O olhar fenomenológico

            A experiência religiosa foi objeto de muita reflexão também na fenomenologia da religião e na teologia, buscando resgatar o desejo de transcendência presente na dinâmica humana. Clássica é a posição do pensador romeno, Mircea Eliade, na busca de uma essência do fenômeno religioso, visando encontrar na experiência do sagrado o traço fundamental da experiência religiosa. Para Eliade, o sagrado não pode ser entendido como uma “fase” na história da consciência, mas um “elemento na estrutura da consciência” (ELIADE, 1978, p. 13). Nesse sentido, o dado religioso seria constitutivo do ser humano como tal. Segundo essa visão mais essencialista, o sagrado seria “o real por excelência”, fonte de vitalidade e fecundidade. Estar em relação com o sagrado, ou viver marcado por essa presença, é propiciar uma inserção na realidade objetiva (ELIADE. s/d, p. 42).
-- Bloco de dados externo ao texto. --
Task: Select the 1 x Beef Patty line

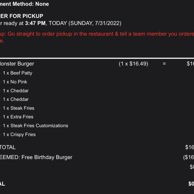Action: click(x=17, y=73)
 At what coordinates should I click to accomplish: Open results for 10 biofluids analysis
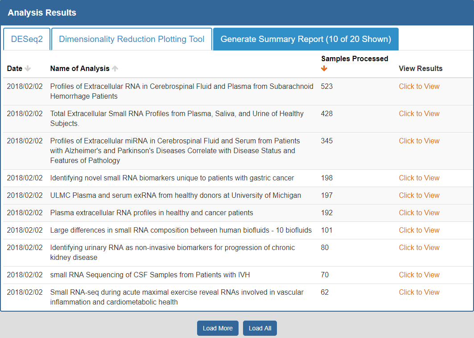[419, 230]
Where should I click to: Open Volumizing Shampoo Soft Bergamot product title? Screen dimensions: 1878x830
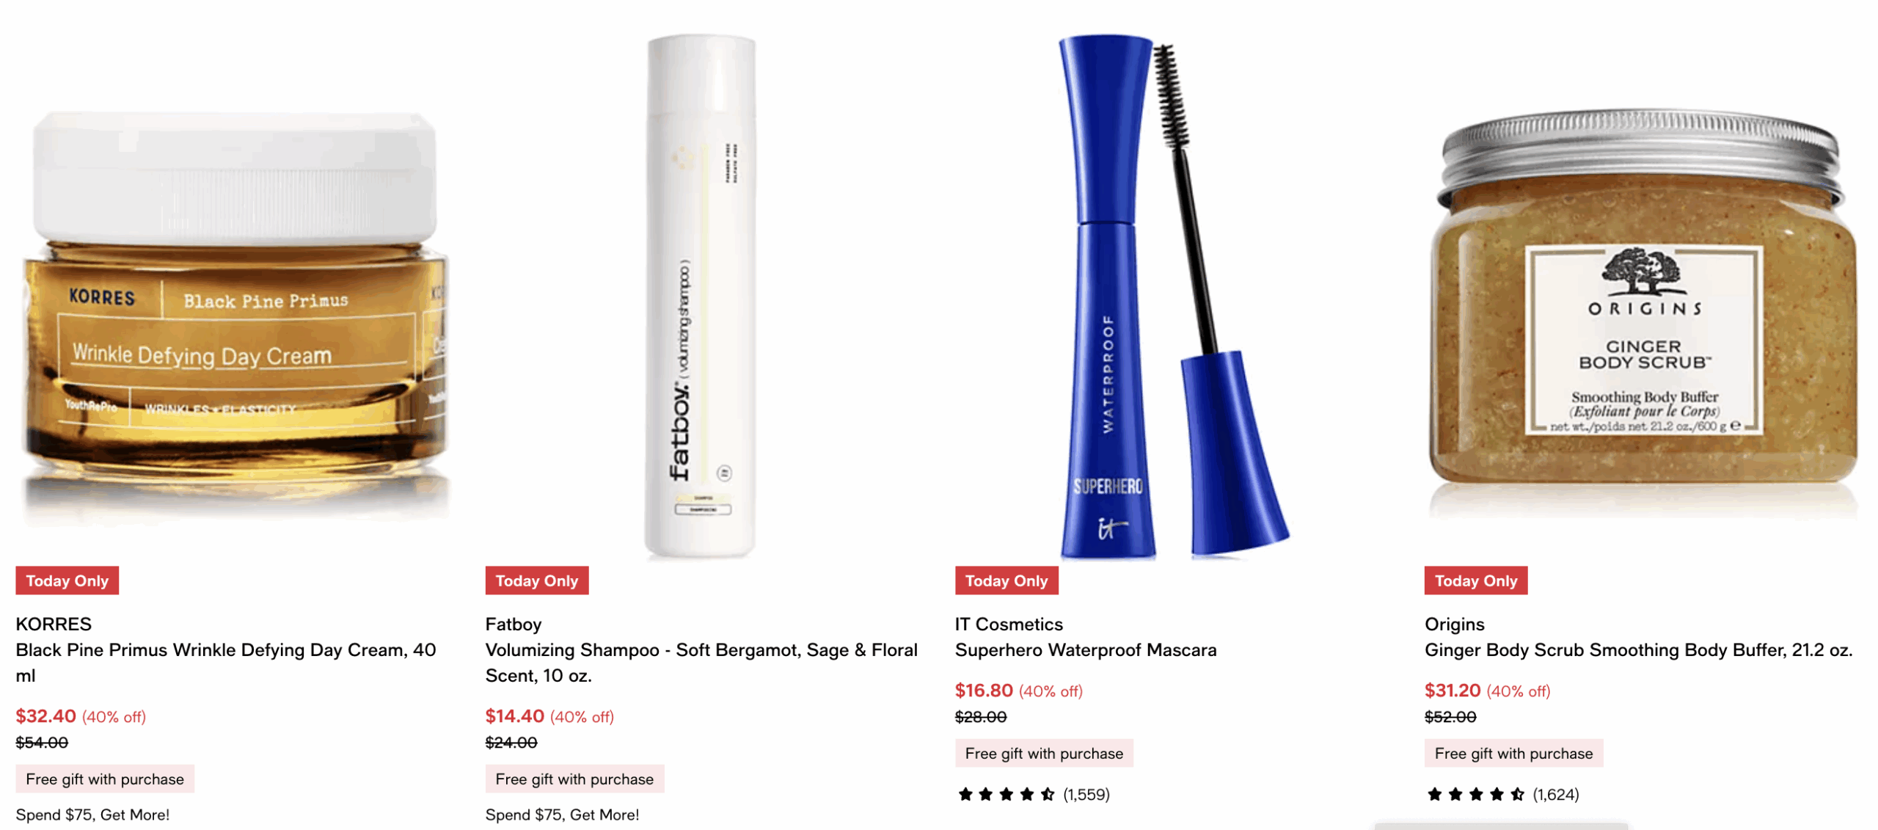(x=701, y=663)
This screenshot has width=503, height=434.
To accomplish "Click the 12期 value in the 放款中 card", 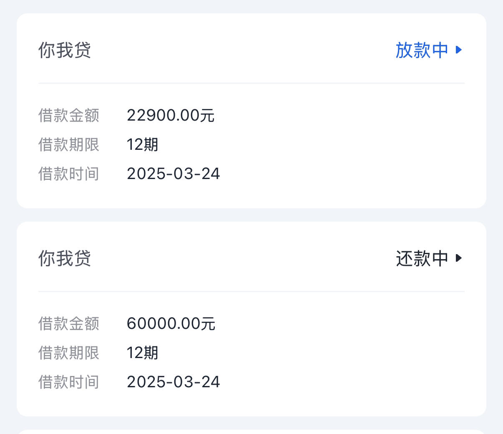I will pos(143,144).

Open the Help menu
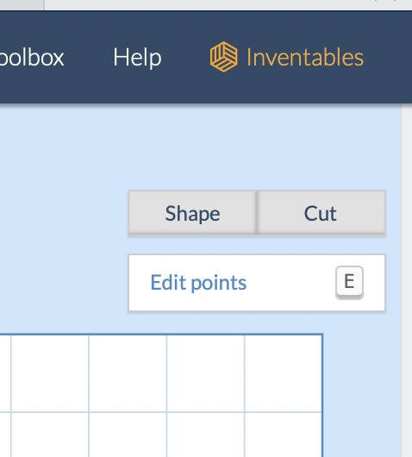pos(137,58)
Nesse quadro interpretativo, é o sagrado que possibilita a orientação e a construção de mundo, firmando propriamente a ordem cósmica. Não se poderia conceber a existência humana fora dessa comunicação com o numinoso, pois ele é por excelência o dossel protetor contra a ameaça de carência de sentido ou do caos.

            No olhar fenomenológico, o âmbito do sagrado circunscreve o “mundo do definitivo” e do necessário. Diante dele todas as realidades da vida ordinária e todas as criaturas passam a ser percebidas como penúltimas, envolvidas por um sentimento vivo de dependência. O sagrado traduz uma realidade que denota majestade, superioridade e transcendência. Diante dele não há sentimento possível senão o de criatura. É algo simultaneamente fascinante e tremendo, como mostrou com acuidade Rudof Otto. Por um lado, arrebata, desconcerta e comove, por sua qualidade de “tremendum” e de “totalmente outro”. Isto pelo fato de estar fora da alçada do domínio das coisas familiares e habituais, típicas do mundo profano. Por outro, provoca fascínio, encanto e atração. Como sublinha Otto, “provoca na alma um interesse que não se pode dominar” (OTTO, 1992, p. 41). É esse sentimento do numinoso, do totalmente outro, que está na base do sentimento religioso e da experiência religiosa, como indicam os autores da fenomenologia da religião.

            Essa abordagem fenomenológica vem sendo objeto de crítica de autores das ciências da religião, sobretudo em razão de sua perspectiva essencialista e sua tendência à generalização (GASBARR0, 2013, p. 93 e 95). Como assinala Frank Usarski, um dos mais fortes crítico a tal perspectiva no Brasil,

o maior desafio que o mundo complexo das religiões representa para um fenomenólogo ´clássico` é o da abstração da complexidade dos fatos reais para chegar ao ´conhecimento` do sagrado o mais imediatamente possível, ou seja, da suposta essência de qualquer ´verdadeira` religião que repercute no interior de um ser humano sensível para tal ´ultima realidade` (...). Enquanto os fenomenólogos pretendiam ir além dos aspectos particulares que constituem uma religião no contínuo  tempo-espaço, para chegar à essência da religião em si, as gerações posteriores dos cientistas da religião defendem o caráter multidisciplinar dos seus estudos e a necessidade de uma colaboração entre especialistas formados em diferentes subdisciplinas e interessados em todas as dimensões que compõem qualquer religião concreta” (USARSKI, 2006, p. 41-43).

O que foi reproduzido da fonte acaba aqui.